The current topic is the simplicity of secure implementations: in
particular, how this is affected by choosing Montgomery coordinates
rather than Edwards coordinates for DH, assuming that one has already
chosen Edwards coordinates for signatures (in violation of standards
such as ECDSA, contrary to MSR's claims, but that's a separate issue).
Everyone seems to agree that simplicity of secure implementations is
desirable, so I presume that it will end up on the list of desiderata.

Benjamin Black writes:
> Using the same scalar multiplication code for kx and signatures is the
> norm. 

Really? Then how do you explain MSR ECCLib? I peeked briefly at the code
and found a rather long function

   ECCRYPTO_STATUS ECC_DBLMUL_INTERNAL_TE(POINT_PRECOMP_EXTAFF_TE
   *P_table, dig *k, POINT_TE Q, dig *l, POINT_TE R, unsigned int w_P,
   PCurveStruct TedCurve)
   { // Double-base scalar multiplication R = k.P + l.Q using wNAF with Interleaving

which doesn't seem to be used in your DH performance numbers, along with
another rather long function

   ECCRYPTO_STATUS ECC_MUL_TE(POINT_TE P, dig *k, POINT_TE Q, PCurveStruct TedCurve)
   { // Variable-base scalar multiplication Q = k.P using fixed-window method 

which doesn't seem to be used in your signature (mislabeled "ECDSA")
performance numbers. I don't immediately find functions for signing and
verification (is this actually a complete library?), and I suppose that
with some extra work you could implement signature verification using
ECC_MUL_TE rather than ECC_DBLMUL_INTERNAL_TE, but this doesn't seem
consistent with the performance claims. Am I misunderstanding something?
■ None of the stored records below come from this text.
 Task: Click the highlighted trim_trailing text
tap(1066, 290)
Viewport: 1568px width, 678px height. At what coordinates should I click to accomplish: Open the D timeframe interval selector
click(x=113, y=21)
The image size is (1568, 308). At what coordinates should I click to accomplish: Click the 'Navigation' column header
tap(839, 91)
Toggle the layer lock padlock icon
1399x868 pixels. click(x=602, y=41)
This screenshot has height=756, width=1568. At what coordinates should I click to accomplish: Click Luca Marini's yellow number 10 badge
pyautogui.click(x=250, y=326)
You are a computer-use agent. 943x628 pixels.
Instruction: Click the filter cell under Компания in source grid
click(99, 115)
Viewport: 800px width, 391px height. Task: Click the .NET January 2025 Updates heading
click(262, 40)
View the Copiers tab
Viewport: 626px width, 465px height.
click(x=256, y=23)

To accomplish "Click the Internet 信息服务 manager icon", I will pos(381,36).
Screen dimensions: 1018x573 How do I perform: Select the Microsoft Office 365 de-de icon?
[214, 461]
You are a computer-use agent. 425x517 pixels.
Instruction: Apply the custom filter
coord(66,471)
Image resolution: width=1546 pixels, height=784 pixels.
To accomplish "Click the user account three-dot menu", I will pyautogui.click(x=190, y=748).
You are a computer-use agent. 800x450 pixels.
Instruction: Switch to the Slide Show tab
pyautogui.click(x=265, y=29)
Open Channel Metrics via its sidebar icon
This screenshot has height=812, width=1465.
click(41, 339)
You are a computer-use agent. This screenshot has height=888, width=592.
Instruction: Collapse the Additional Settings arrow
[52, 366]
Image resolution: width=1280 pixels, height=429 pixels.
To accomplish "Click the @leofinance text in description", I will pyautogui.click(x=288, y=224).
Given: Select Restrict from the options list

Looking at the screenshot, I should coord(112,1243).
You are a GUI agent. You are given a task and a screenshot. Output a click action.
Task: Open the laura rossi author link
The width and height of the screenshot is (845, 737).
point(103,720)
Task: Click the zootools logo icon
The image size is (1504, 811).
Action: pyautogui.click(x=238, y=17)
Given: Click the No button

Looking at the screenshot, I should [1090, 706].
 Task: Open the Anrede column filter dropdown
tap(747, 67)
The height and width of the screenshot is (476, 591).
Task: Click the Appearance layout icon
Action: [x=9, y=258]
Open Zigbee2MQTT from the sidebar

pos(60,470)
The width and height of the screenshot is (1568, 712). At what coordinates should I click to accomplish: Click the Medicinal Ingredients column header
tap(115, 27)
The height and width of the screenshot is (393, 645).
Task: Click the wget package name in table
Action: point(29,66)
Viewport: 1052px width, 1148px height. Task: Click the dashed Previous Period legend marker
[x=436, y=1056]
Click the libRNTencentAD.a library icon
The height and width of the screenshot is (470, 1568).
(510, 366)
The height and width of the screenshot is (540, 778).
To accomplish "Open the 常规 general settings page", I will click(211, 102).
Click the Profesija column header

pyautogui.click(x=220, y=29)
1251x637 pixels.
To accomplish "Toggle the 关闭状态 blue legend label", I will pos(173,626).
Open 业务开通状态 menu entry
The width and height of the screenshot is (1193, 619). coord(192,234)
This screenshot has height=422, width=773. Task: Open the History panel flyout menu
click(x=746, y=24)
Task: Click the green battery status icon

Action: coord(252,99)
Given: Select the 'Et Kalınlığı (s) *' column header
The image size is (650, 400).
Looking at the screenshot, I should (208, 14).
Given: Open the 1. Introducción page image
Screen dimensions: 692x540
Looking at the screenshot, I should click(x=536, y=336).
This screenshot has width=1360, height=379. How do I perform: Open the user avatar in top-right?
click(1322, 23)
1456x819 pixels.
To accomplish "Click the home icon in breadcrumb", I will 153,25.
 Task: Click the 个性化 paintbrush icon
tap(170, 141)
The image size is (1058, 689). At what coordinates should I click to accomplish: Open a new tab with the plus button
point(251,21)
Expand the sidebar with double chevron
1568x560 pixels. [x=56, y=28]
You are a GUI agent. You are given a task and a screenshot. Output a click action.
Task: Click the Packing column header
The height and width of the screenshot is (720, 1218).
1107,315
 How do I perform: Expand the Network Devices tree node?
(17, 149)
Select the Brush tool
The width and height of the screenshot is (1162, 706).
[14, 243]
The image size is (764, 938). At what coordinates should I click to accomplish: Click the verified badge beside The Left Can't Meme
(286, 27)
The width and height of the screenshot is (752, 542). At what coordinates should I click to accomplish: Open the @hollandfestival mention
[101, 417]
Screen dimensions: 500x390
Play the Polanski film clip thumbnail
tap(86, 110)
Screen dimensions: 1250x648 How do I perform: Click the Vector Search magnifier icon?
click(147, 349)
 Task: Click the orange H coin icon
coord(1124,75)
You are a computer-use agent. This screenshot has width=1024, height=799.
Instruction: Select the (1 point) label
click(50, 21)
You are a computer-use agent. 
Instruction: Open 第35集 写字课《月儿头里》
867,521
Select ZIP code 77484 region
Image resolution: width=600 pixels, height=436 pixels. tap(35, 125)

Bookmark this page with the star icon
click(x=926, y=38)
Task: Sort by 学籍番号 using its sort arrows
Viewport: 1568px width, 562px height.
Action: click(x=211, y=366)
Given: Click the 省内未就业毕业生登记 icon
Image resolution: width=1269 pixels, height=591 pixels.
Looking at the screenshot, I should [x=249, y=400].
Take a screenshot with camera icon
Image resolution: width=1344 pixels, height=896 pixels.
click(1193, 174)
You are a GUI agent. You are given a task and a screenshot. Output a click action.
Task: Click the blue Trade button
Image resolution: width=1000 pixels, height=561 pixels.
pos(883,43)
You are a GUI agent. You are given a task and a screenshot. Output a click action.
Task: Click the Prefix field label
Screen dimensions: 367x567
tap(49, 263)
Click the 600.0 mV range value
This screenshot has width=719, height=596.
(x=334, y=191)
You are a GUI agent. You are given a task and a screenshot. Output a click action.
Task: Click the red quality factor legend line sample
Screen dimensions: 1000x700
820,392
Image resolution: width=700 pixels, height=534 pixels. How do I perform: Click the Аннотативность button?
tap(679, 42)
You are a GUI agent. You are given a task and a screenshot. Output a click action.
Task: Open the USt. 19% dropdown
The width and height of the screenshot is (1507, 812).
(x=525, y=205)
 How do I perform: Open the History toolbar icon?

> As illustrated in the NaCl and TweetNaCl libraries having multiple
> required models makes implementation more challenging

Have you actually looked at the code? It doesn't support your claims.

Let's start with TweetNaCl, which prioritizes simplicity (but is still
fast enough for many applications). Here's the complete high-security
constant-time TweetNaCl code for DH shared-secret computation using the
Montgomery x-coordinate for Curve25519---excluding the subroutines that
are already used in TweetNaCl's implementation of Ed25519 signatures:

  int crypto_scalarmult(u8*q,const u8*n,const u8*p){u8 z[32];i64 x[80],r,i;
  gf a,b,c,d,e,f;FOR(i,31)z[i]=n[i];z[31]=(n[31]&127)|64;z[0]&=248;
  unpack25519(x,p);FOR(i,16){b[i]=x[i];d[i]=a[i]=c[i]=0;}a[0]=d[0]=1;
  for(i=254;i>=0;--i){r=(z[i>>3]>>(i&7))&1;sel25519(a,b,r);sel25519(c,d,r);
  A(e,a,c);Z(a,a,c);A(c,b,d);Z(b,b,d);S(d,e);S(f,a);M(a,c,a);M(c,b,e);
  A(e,a,c);Z(a,a,c);S(b,a);Z(c,d,f);M(a,c,_121665);A(a,a,d);M(c,c,a);
  M(a,d,f);M(d,b,x);S(b,e);sel25519(a,b,r);sel25519(c,d,r);}
  FOR(i,16){x[i+16]=a[i];x[i+32]=c[i];x[i+48]=b[i];x[i+64]=d[i];}
  inv25519(x+32,x+32);M(x+16,x+16,x+32);pack25519(q,x+16);return 0;}

For DH keygen you also have to include the following lines:

  static const u8 _0[16], _9[32] = {9};
  int crypto_scalarmult_base(u8 *q,const u8 *n)
  { return crypto_scalarmult(q,n,_9); }

That's it.

The total complexity of the combined DH+signature implementation in
TweetNaCl is much higher: it includes the top-level signature code and
verification code, a hash function, and (shared between signatures and
DH) the underlying code for arithmetic mod 2^255-19, serialization, etc.
An implementation focused on DH---exactly what many applications need---
can skip many lines of signature-specific code, although obviously it
still needs the arithmetic mod 2^255-19. An implementation focused on
signatures---exactly what many other applications need---would only be
able to skip the above lines.

The arithmetic mod 2^255-19 is also the part that requires much more
work for a high-speed implementation. There's no reason to deviate from
the simple high-level Montgomery structure, but top performance requires
careful attention to the lower-level details of arithmetic.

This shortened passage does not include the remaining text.